** Exercise description **
Print exactly the lines from the one that contains "Instruction: Open the" through the final line of the entries below, both included, and nothing else; omit the pictures.

(Collected data entries)
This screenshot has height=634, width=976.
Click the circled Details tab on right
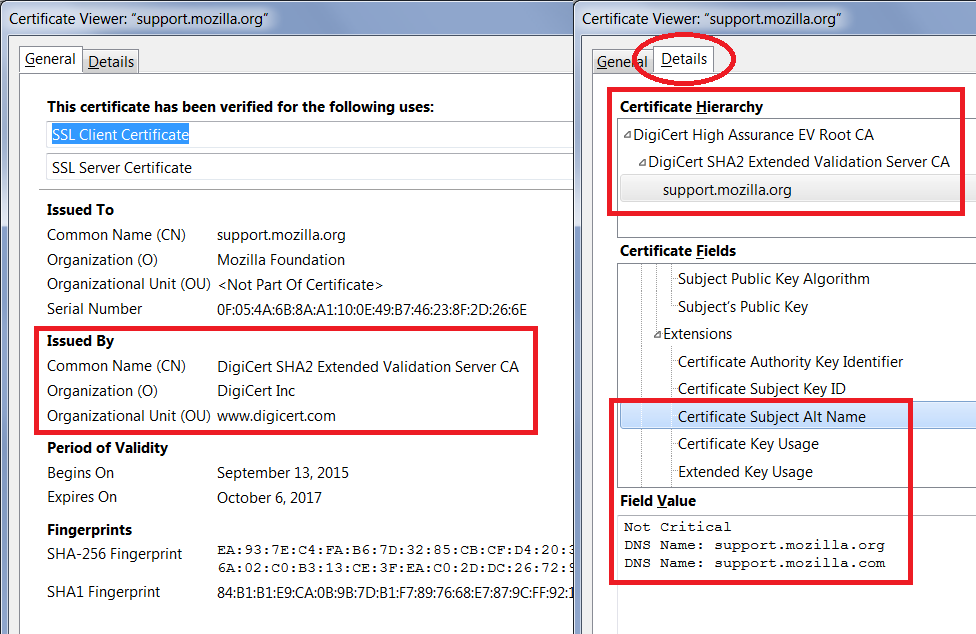click(684, 59)
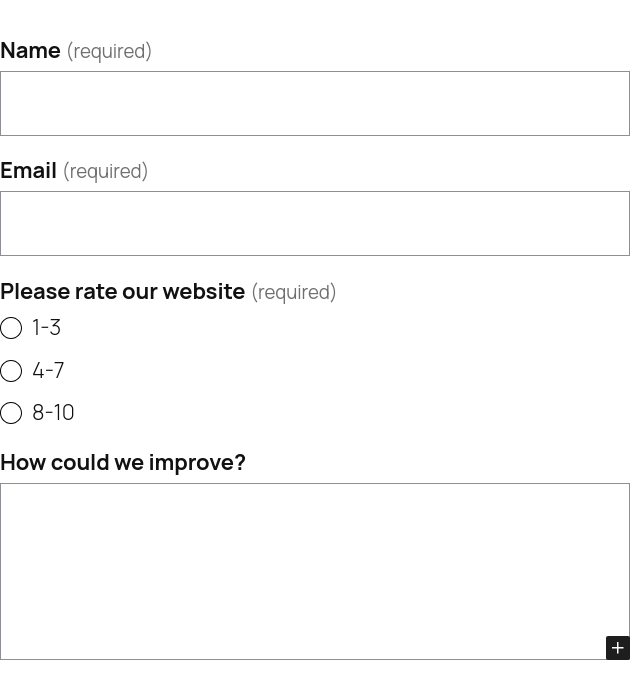Click the "Email" field label
Viewport: 630px width, 694px height.
28,170

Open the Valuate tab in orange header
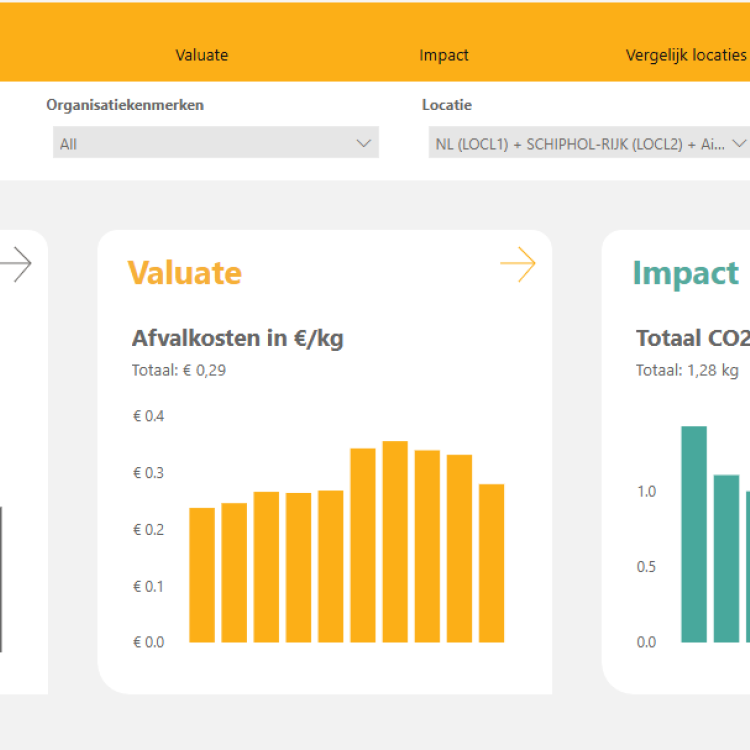coord(201,55)
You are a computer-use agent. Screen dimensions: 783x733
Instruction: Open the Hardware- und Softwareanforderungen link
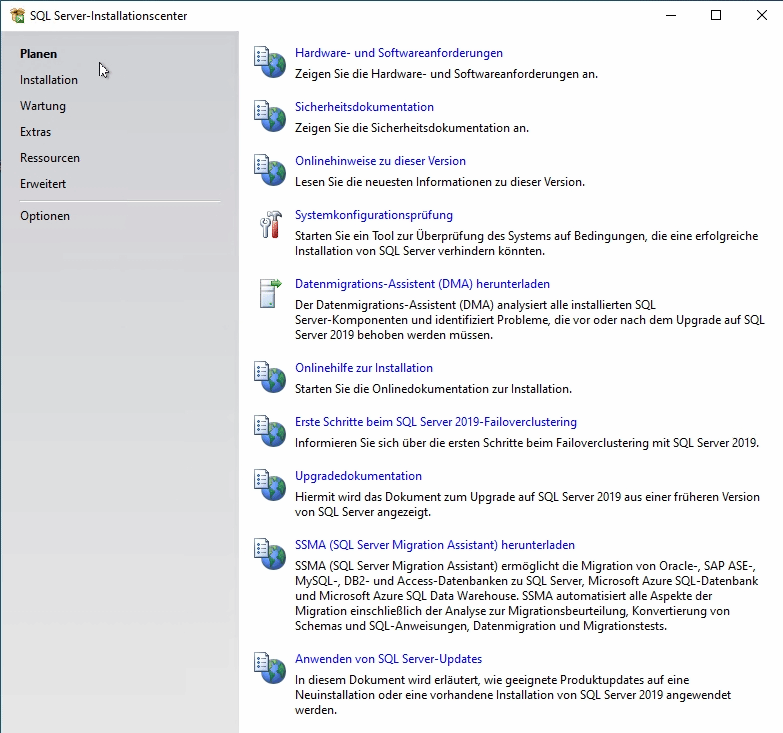(398, 53)
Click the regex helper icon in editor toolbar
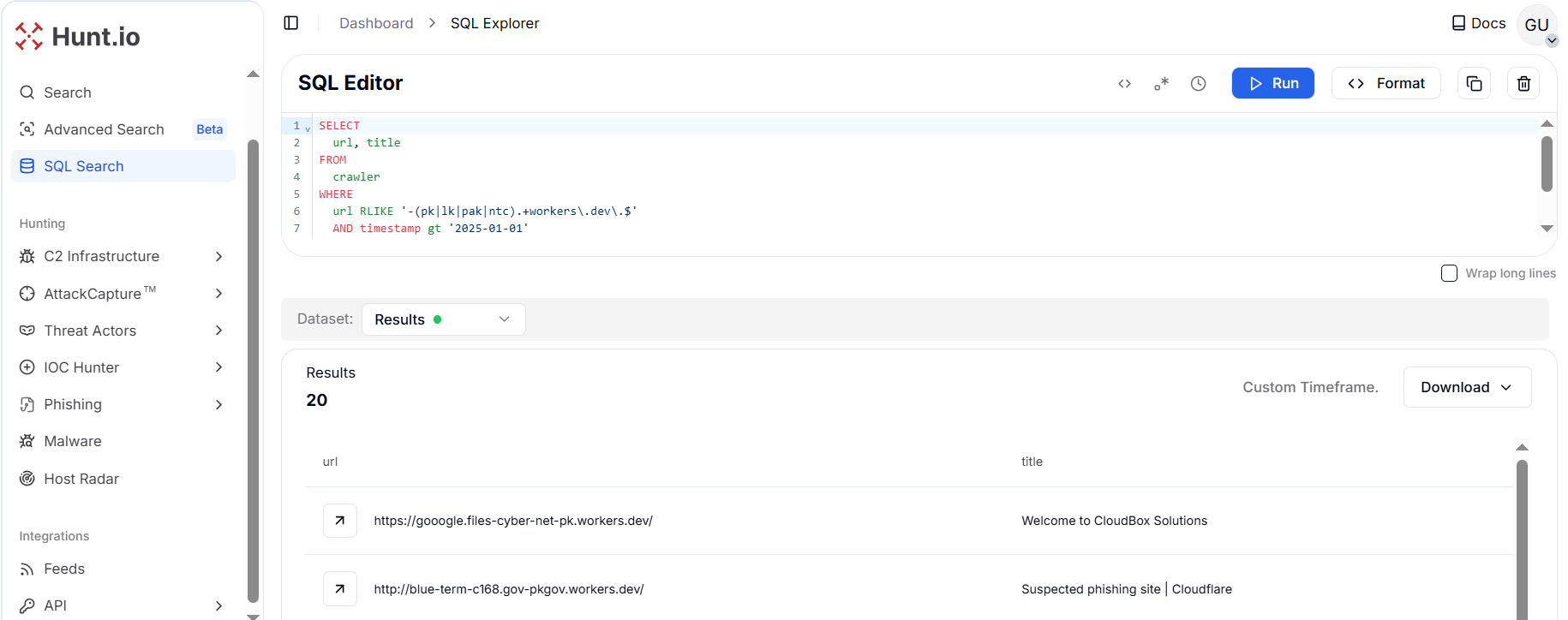 1161,84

** Exercise output **
Instruction: Open the Hardware- und Softwareanforderungen link
(398, 53)
Click the regex helper icon in editor toolbar
 1161,84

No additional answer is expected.